**TASK DESCRIPTION:**
If a line in the records below contains the word "agent", copy it out.

**ENTRIES SUPPLIED:**

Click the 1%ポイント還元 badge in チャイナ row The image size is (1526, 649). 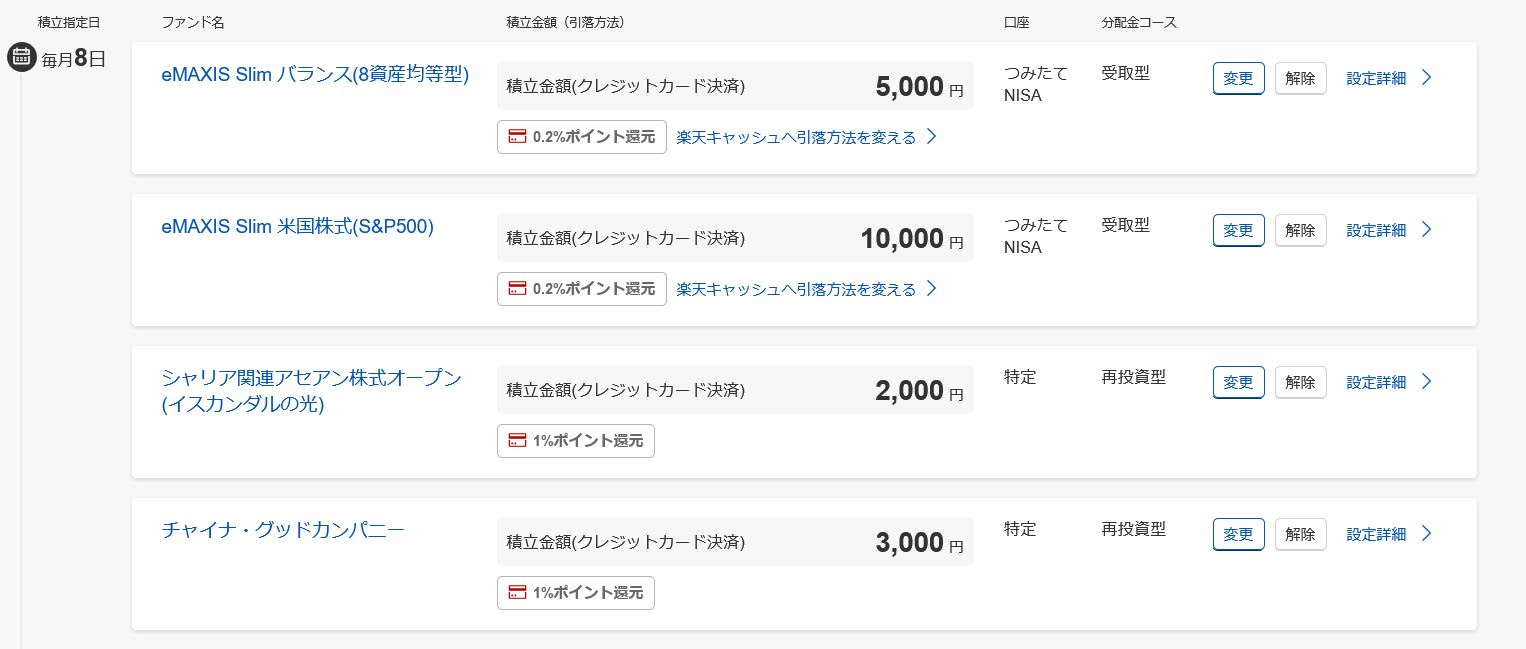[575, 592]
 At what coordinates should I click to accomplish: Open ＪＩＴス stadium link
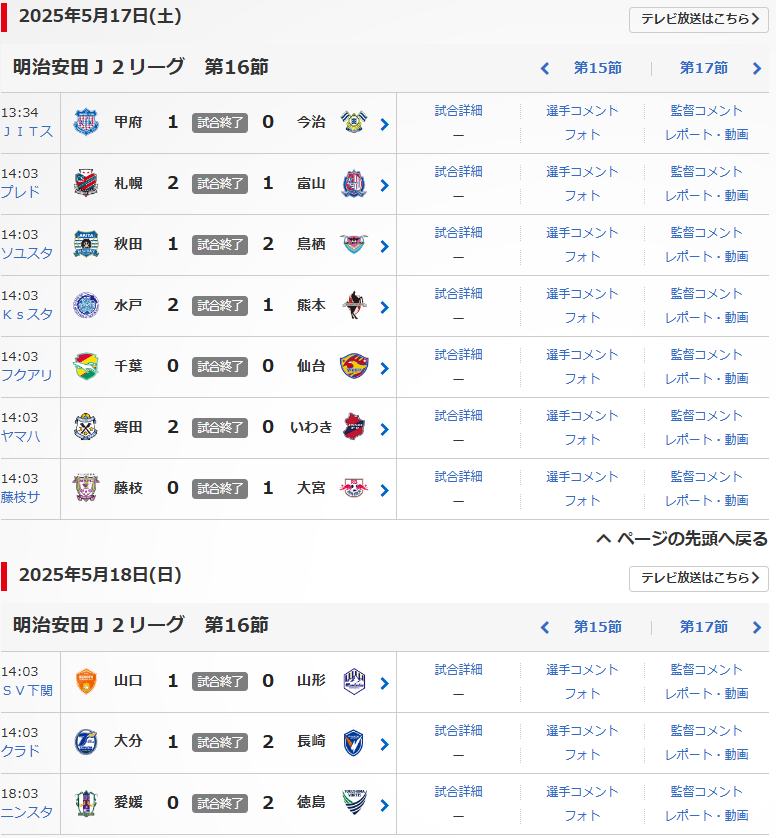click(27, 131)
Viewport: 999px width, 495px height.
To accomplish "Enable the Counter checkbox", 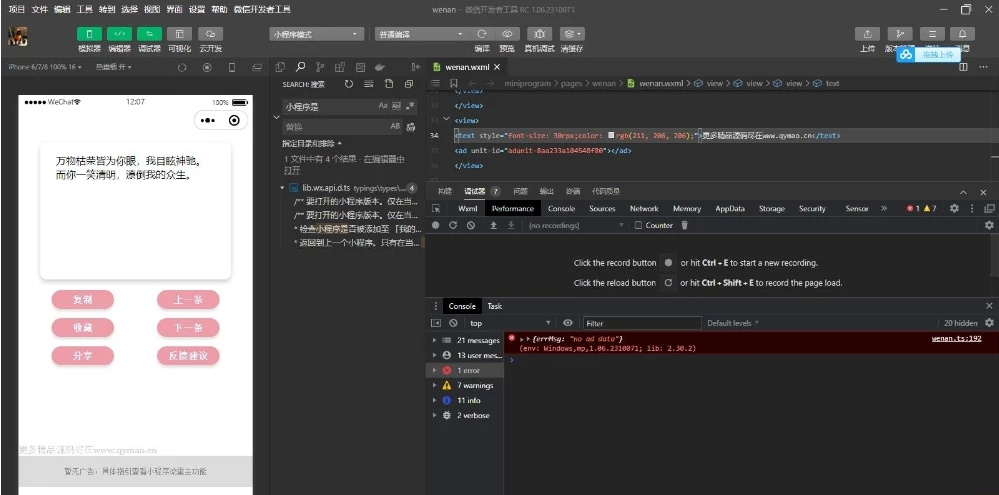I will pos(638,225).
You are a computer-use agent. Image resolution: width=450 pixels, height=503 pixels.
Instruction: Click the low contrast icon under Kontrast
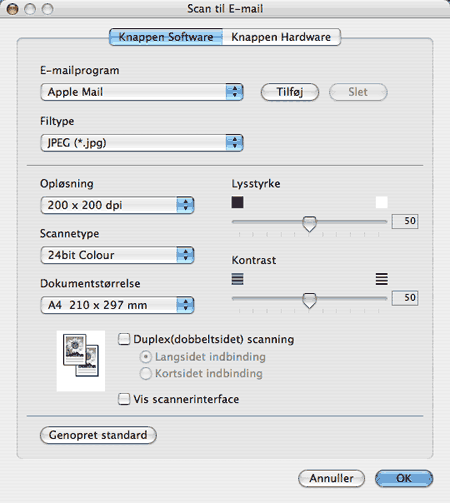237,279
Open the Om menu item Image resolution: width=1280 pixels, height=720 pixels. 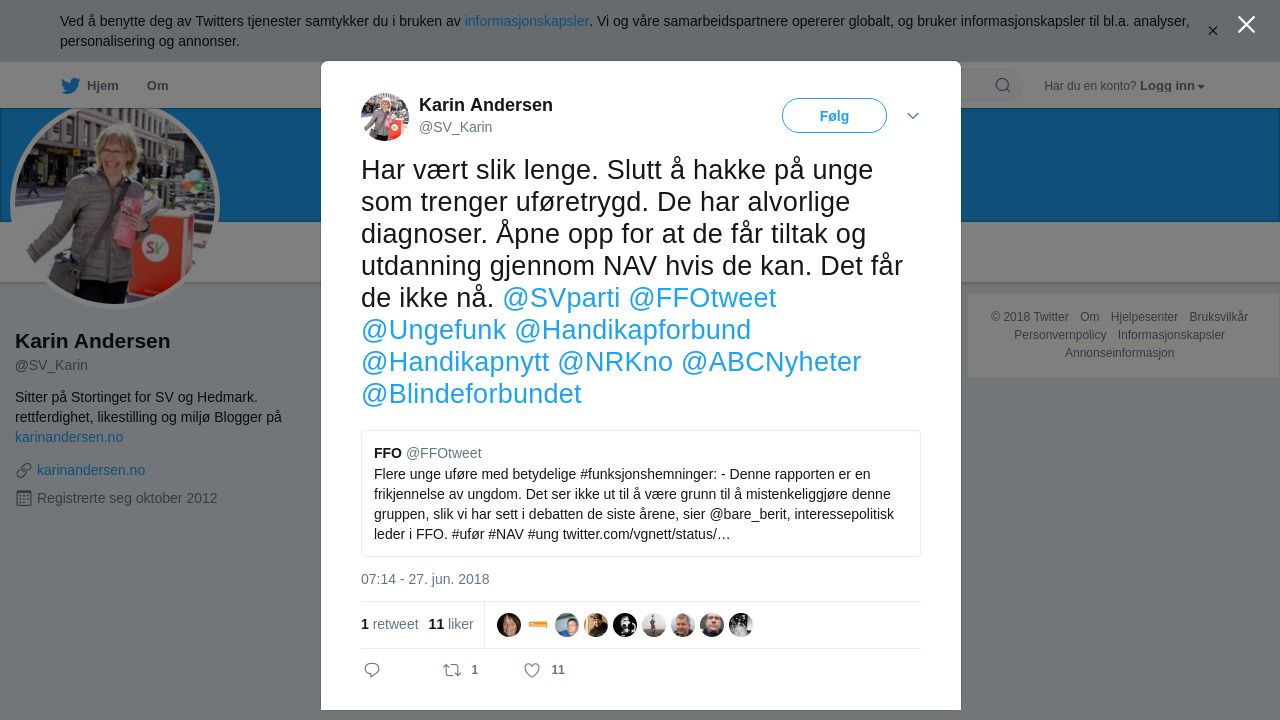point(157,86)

...

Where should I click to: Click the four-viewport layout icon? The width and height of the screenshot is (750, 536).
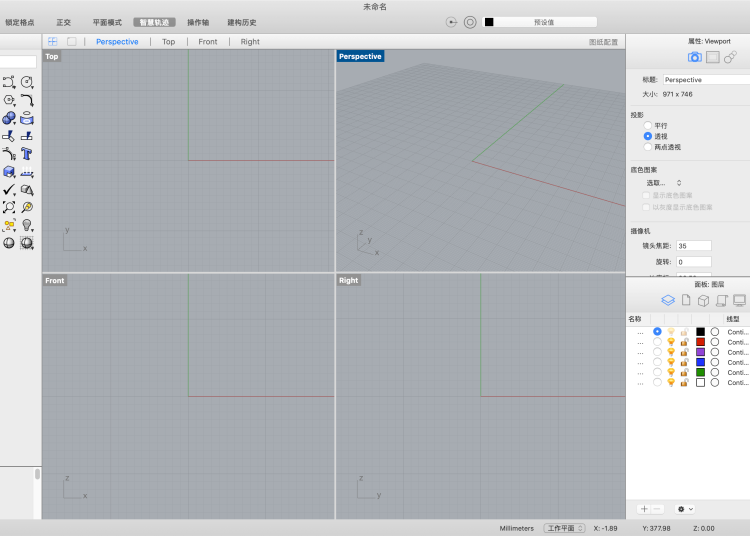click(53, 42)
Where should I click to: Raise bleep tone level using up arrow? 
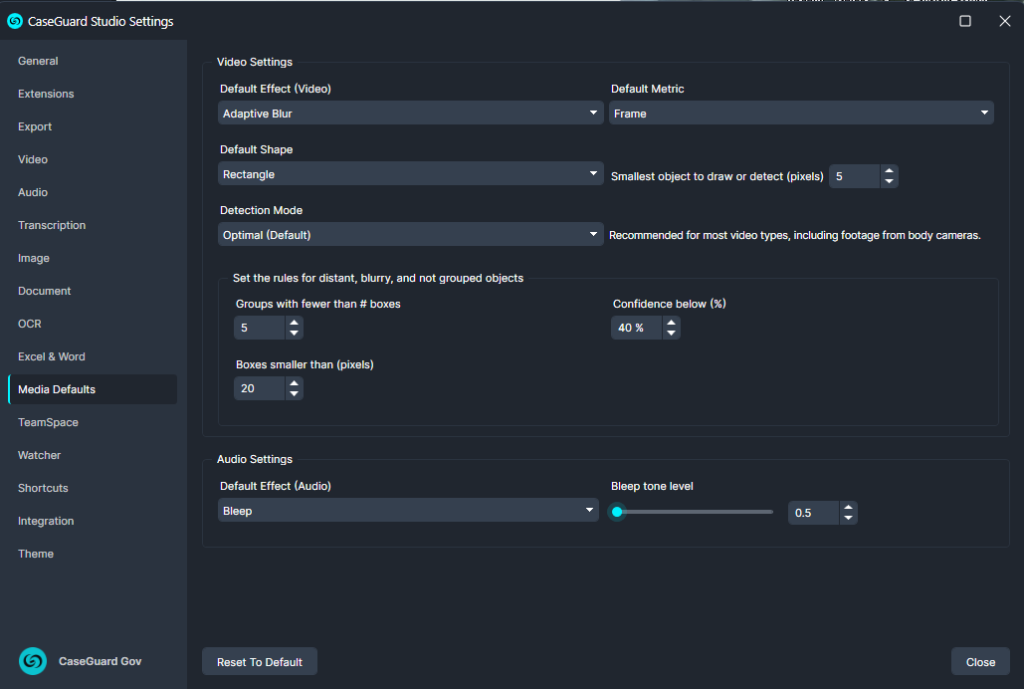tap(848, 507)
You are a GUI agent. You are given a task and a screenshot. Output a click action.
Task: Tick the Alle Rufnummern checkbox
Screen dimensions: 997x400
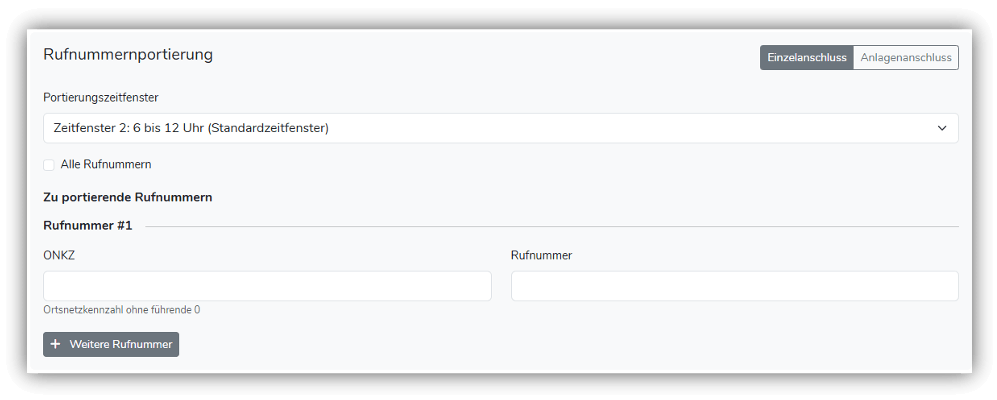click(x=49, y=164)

* * *

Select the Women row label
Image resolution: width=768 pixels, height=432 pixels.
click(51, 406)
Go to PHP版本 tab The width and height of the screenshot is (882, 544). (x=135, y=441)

**ANSWER BOX:**
You are a computer-use agent. Image resolution: width=450 pixels, height=503 pixels.
You are a GUI agent. You are given a task and a screenshot. Output a click action.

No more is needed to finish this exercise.